ACTIVITY => Return each record word for word, keeping none of its pictures.

EXERCISE MATERIALS =>
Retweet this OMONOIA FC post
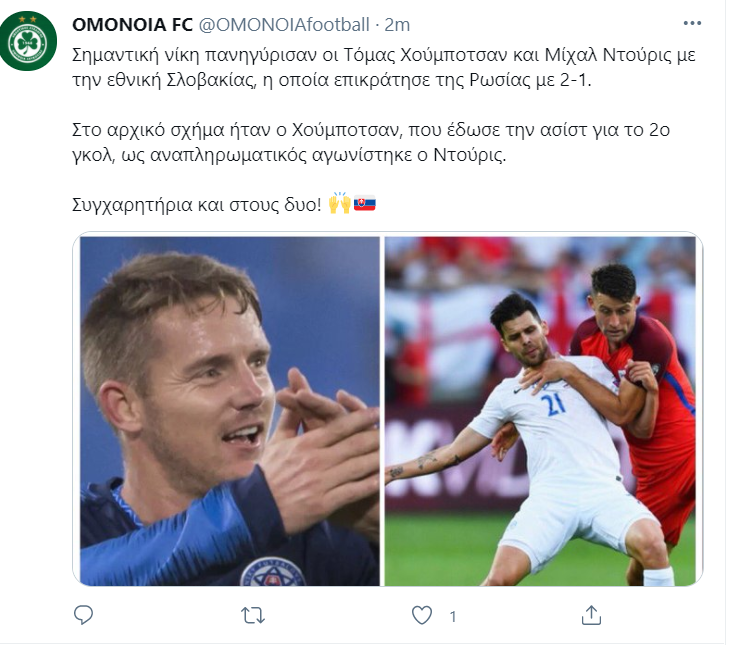 tap(253, 616)
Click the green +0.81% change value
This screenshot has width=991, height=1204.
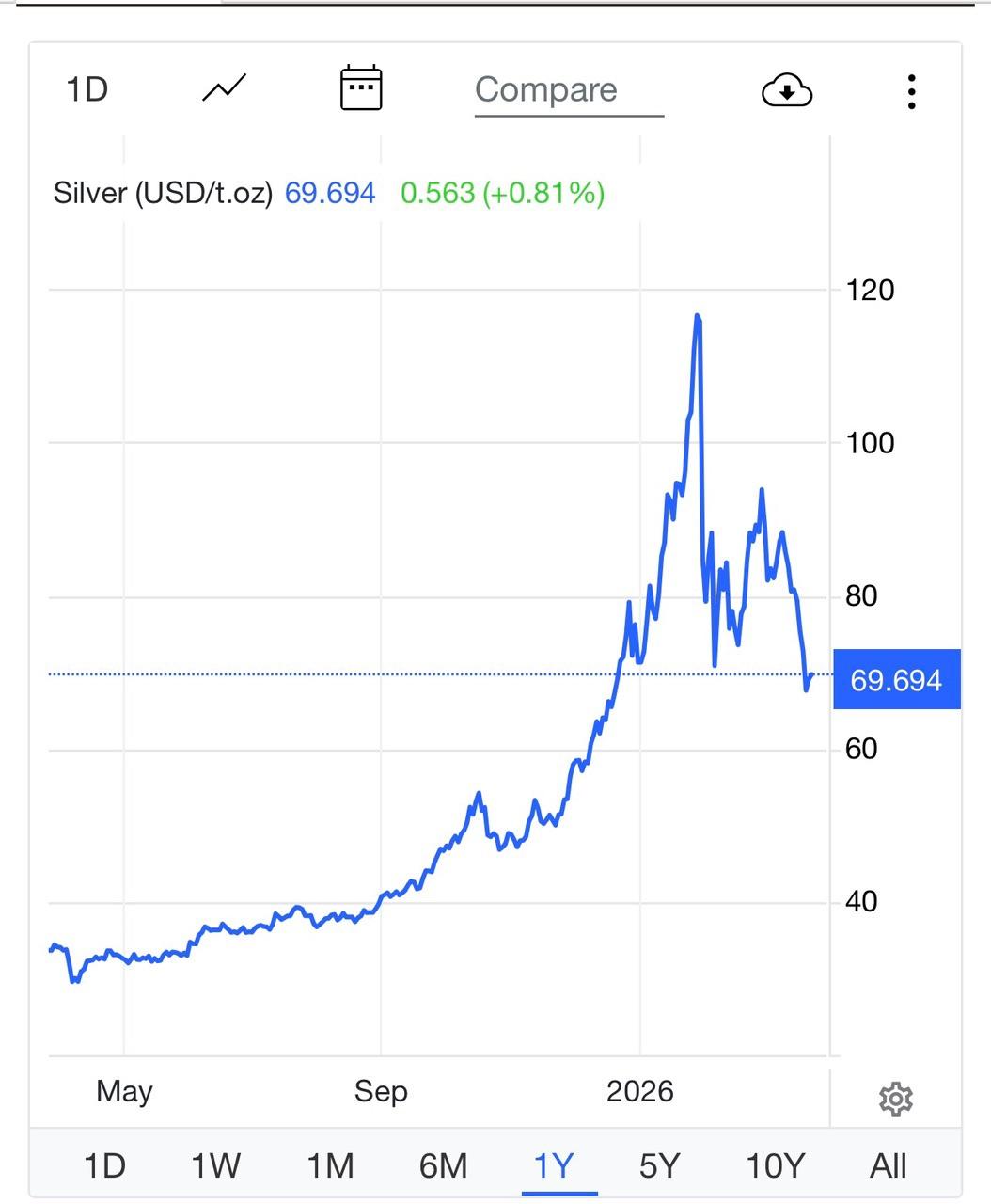pos(543,194)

FINISHED TASK =>
Retweet this OMONOIA FC post
 tap(253, 616)
Click the green +0.81% change value
This screenshot has width=991, height=1204.
pos(543,194)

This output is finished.